Pegue 500g de polvilho azedo, um copo pequeno de leite, um copo pequeno de óleo, três ovos e sal a gosto, coloque tudo na batedeira e deixe bater até formar uma massa homogênea. Depois é só fazer um furinho numa sacola, enchê-la com a massa e ir fazendo os biscoitinhos, assá-los em forno alto por uns 15 a 20 minutos, ou até ficarem sequinhos. A receita é simpática e pode até ser que dê certo, mas nem na tarde do dia de São Nunca os biscoitos vão ficar parecidos com os biscoitos de polvilho que minha avó paterna, dona Aneci, fazia nos dias de fazer quitanda.

Minha avó, as mãos trêmulas, numa bacia espalhava delicadamente certa quantidade de polvilho, polvilho de araruta – sabeis, por acaso, o que é a araruta, coisa que não existe mais de ser ver, quase nem existe de se imaginar? – e despejava conchas e conchas de uma quentíssima gordura de porco para escaldar, depois acrescentava ovos e sal e mexia até o ponto dado por ela como ideal. Enquanto a massa repousava um pouco, na cozinha externa avivava o fogo no fundo do fogão de lenha, para o forno ficar bem quente, ideal para assar os biscoitos de polvilho.

Sempre havia biscoito de polvilho em casa de dona Aneci. Ela nos oferecia pedindo “apare a mão”, as mãos cheias de biscoitos. Esses biscoitos, meus caros, eram como as sombras frescas no calor da infância, como a água caudalosa, como o bálsamo contra as inquietações da meninice.

Embora seja muito apreciado, não se sabe ao certo a origem do biscoito de polvilho. O que se conhece é que o polvilho azedo, feito de araruta ou de mandioca, foi herdado dos índios – a mandioca substituiu a araruta no preparo do polvilho por ser esta de cultivo muito difícil, de modo que raramente se encontra o polvilho de araruta. Câmara Cascudo afiança que no século XVIII as cozinheiras já preparavam o biscoito de polvilho e o serviam a seus senhores. Parece que a receita do bom biscoito de polvilho que minha avó fazia vinha de Minas Gerais, receita herdada por ela de suas antepassadas também vindas de Minas Gerais.
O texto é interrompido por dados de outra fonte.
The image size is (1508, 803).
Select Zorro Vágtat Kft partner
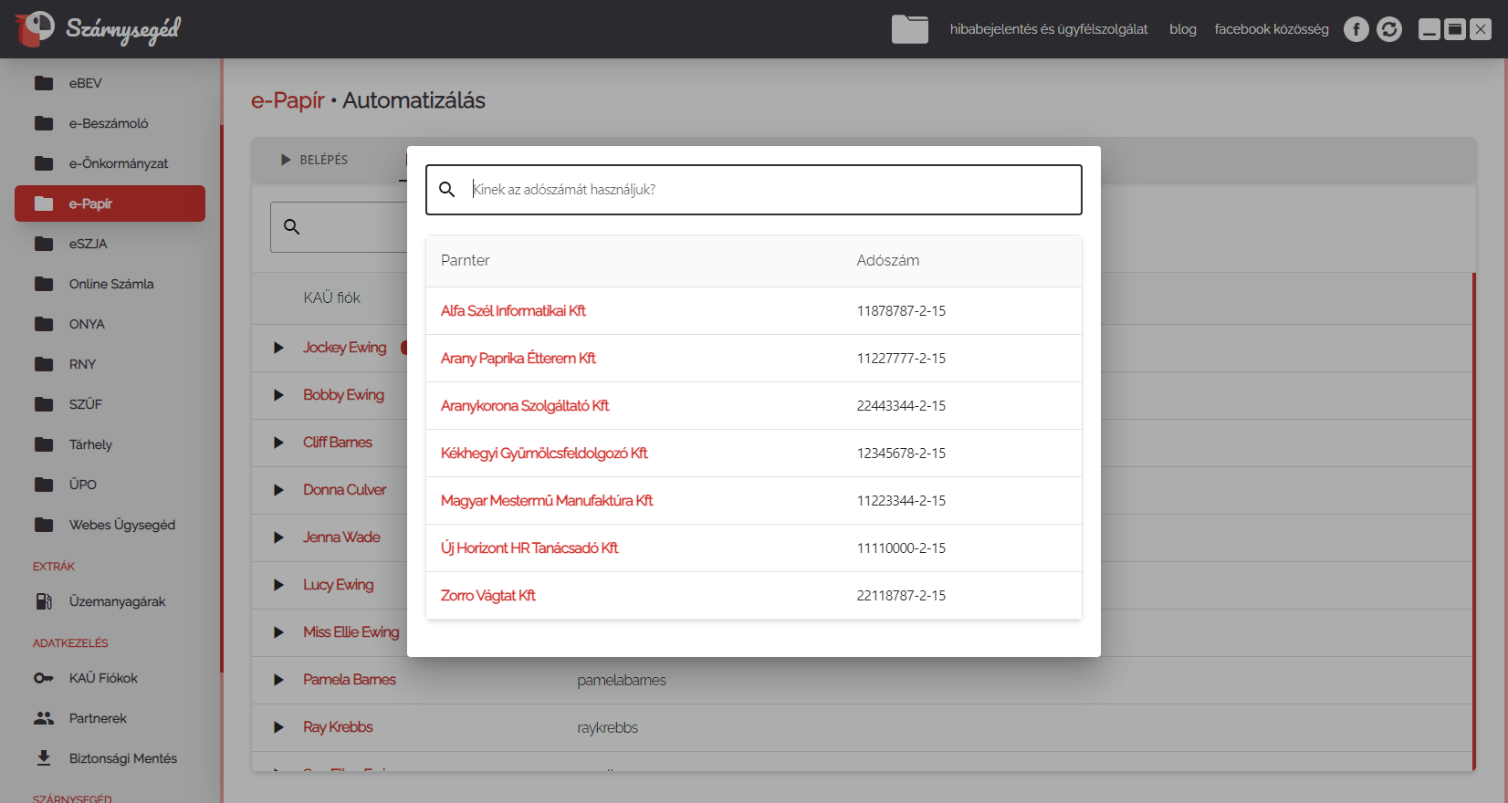[x=487, y=596]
Mas a receita, ao que tudo indica, não tarda a desaparecer nesse redemoinho inclemente do tempo e da modernidade: os biscoitos de polvilho industrializados nunca serão como o bom e velho biscoito escaldado em abundante banha de porco e assado num forno a lenha a temperatura altíssima. Nem serão como os biscoitos de minha avó, que há anos se foi depois de bem cumprida tarefa neste mundo de meu Deus.
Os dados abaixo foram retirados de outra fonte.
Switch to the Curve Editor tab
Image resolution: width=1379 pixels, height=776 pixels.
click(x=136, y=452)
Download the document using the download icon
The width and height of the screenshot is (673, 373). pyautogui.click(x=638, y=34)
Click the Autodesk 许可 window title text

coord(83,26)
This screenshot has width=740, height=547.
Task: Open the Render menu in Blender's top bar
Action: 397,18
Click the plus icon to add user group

Mas eis aí, num domingo desses, na feira de Gurigica, o meu encontro com uma senhora de certa idade, a tez escura, o lenço branco no cabelo, a voz mansa e curta, vendendo em sua banca não só um biscoito de polvilho muito parecido com o de minha avó – não haverá igual –, mas uma diversidade de derivados. Passei a frequentar a feira mais por causa dela. Quando me via chegando espichava um sorriso contido contrastando com a prodigalidade dos produtos que, ao que consta, fabricava na cozinha de sua casa num bairro de Vila Velha. E eu voltava para casa com duas ou três sacolas de biscoito de polvilho e a alma cheia de compensação. Sabeis seu nome? Nem eu. Onde ela mora? O endereço completo? Sei apenas que às segundas vendia o que sobrava da feira dominical numa das calçadas do Parque Moscoso. Comprei dela, por vários anos, e fielmente, os biscoitos de polvilho. Até que ela também desaparecesse.

Era de dar dó, dizia-me a amiga que comigo ia à feira, o meu desamparo nos primeiros domingos em que já a não reencontrava. Ainda não desisti. Aos domingos ainda vou à feira para encontrar vazio o espaço de sua barraca. Ninguém sabe dela: talvez esteja descansando, dizem uns, parece que andou doente, dizem outros. Nunca me disseram que houvesse morrido.

Volto de minhas incursões domingueiras acalentando a esperança de que ela, se assim houver sido, assim como minha avó também tenha bem cumprida a sua tarefa neste mundo de meu Deus.

Mas a sensação é de que minha avó morreu pela segunda vez.